Metro Health transitions to an ICHRA plan, and by doing so, they manage to conservatively cut costs by 20%, reducing their monthly expenditure to $1.6 million. Annually, this translates into a savings of $4.8 million.

These savings are substantial, but the real magic of the "Double Win" lies in how these funds are reallocated. Metro Health could channel these resources into enhancing patient care facilities, investing in groundbreaking medical technologies, or upskilling their workforce through comprehensive training programs.

Alongside the cost savings from lower premiums, they could also refine their internal policies to encourage employees to use the hospital's own services. This policy shift increases internal fund circulation, as the money spent on premiums flows back into the hospital through employee utilization of its services.

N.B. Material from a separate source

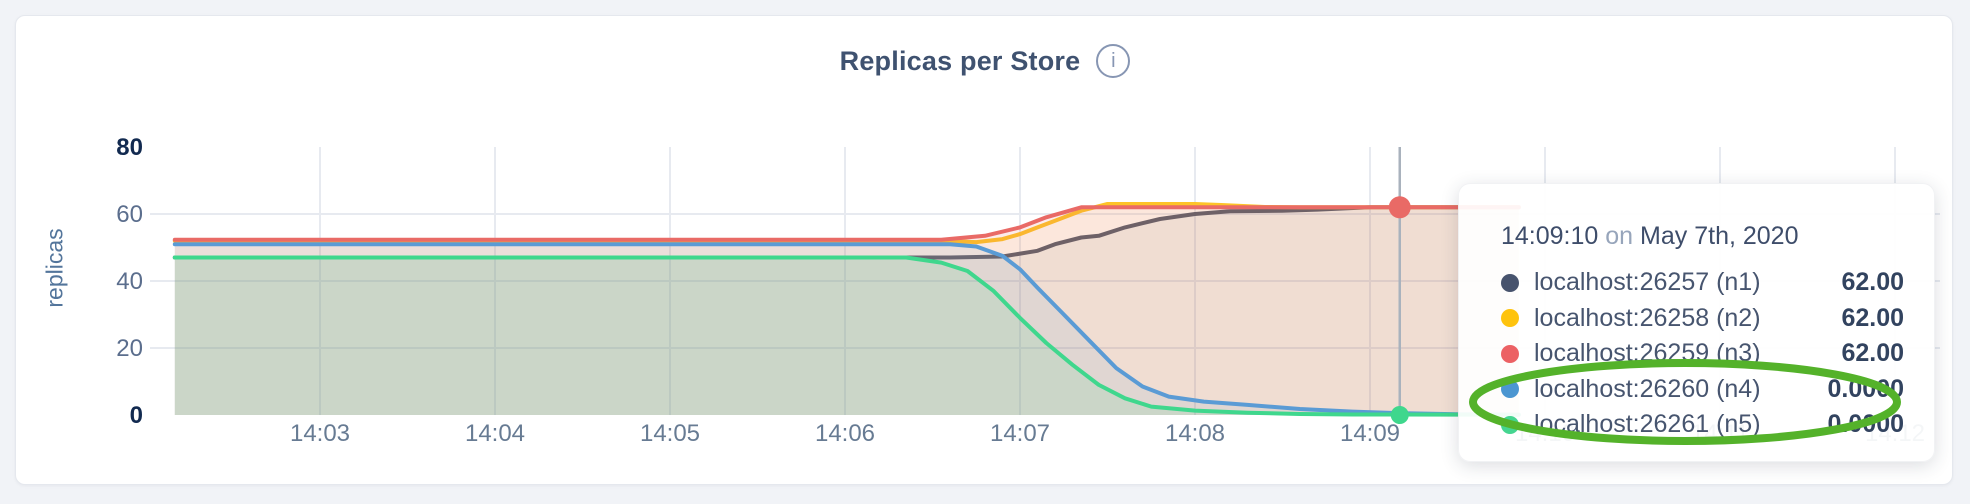 The width and height of the screenshot is (1970, 504). Describe the element at coordinates (1648, 318) in the screenshot. I see `tooltip-series-label: localhost:26258 (n2)` at that location.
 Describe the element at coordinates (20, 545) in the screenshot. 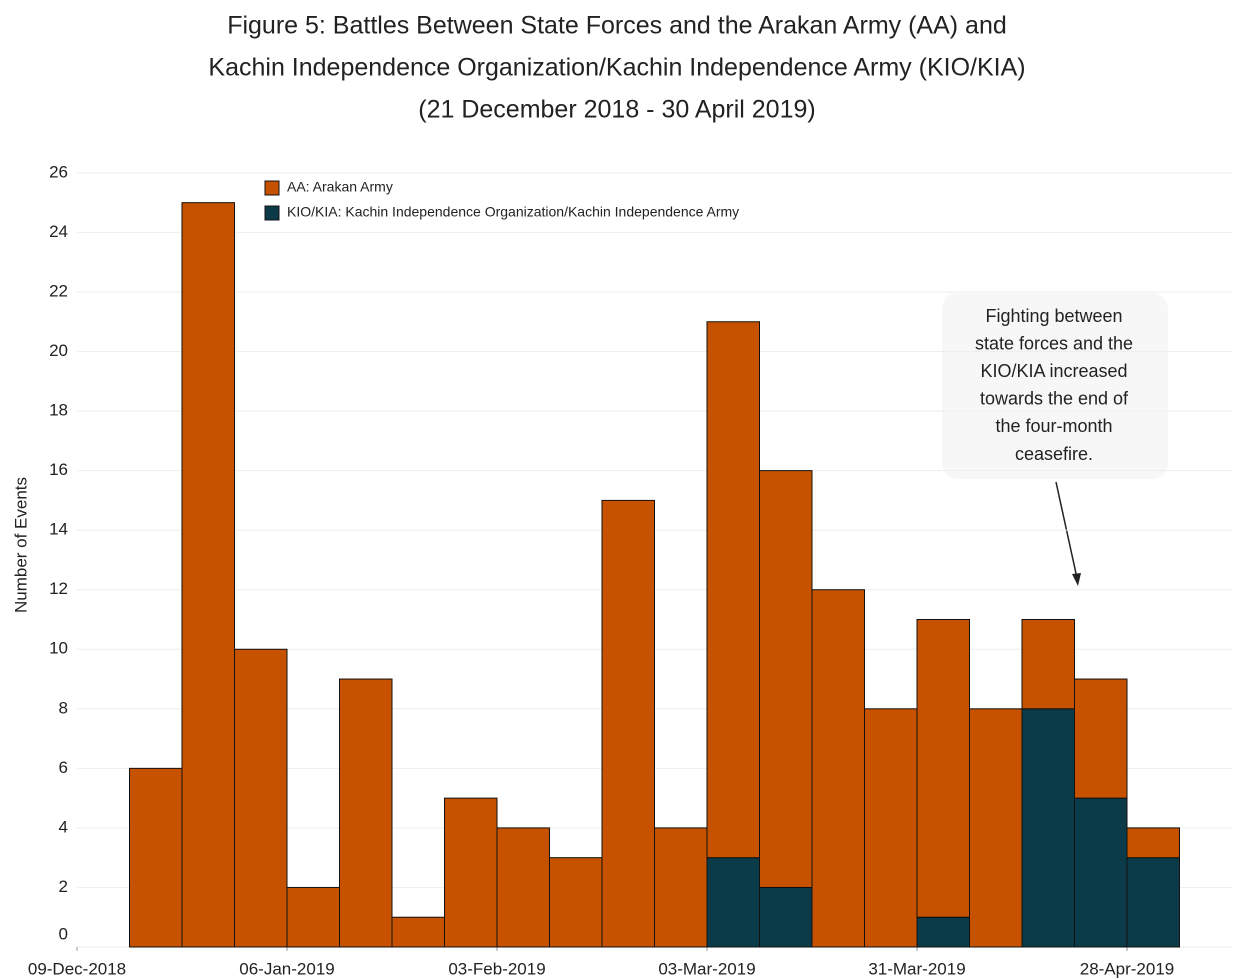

From there, Metro Health not only reduces its annual health insurance expenses but also boosts its internal service reimbursements, turning the health benefit plan into a revenue-generating mechanism. A strategy like this can transform financial projections and operational sustainability for healthcare systems.

Final thoughts

As I reflect on my journey in the health insurance industry, the '3 C Framework' of Cost, Concept, and Contribution stands out as a pivotal guide for hospitals and health systems evaluating ICHRA plans. This framework isn't just about the numbers; it's about aligning your organization's financial objectives with its core values and culture.

The financial advantages of ICHRAs are clear, particularly in the potential for significant cost savings. But beyond the balance sheet, ICHRAs offer something equally valuable: the empowerment of your employees. This approach gives them more control and choice in their healthcare, fostering a sense of ownership and satisfaction.

In my experience, the shift to ICHRA is more than just a financial decision; it's a strategic move towards a more sustainable, employee-centric healthcare model. 

It’s time for healthcare organizations to seriously consider this change. It's not just about fiscal prudence; it's about building a system that truly supports and values the people at its heart – your employees.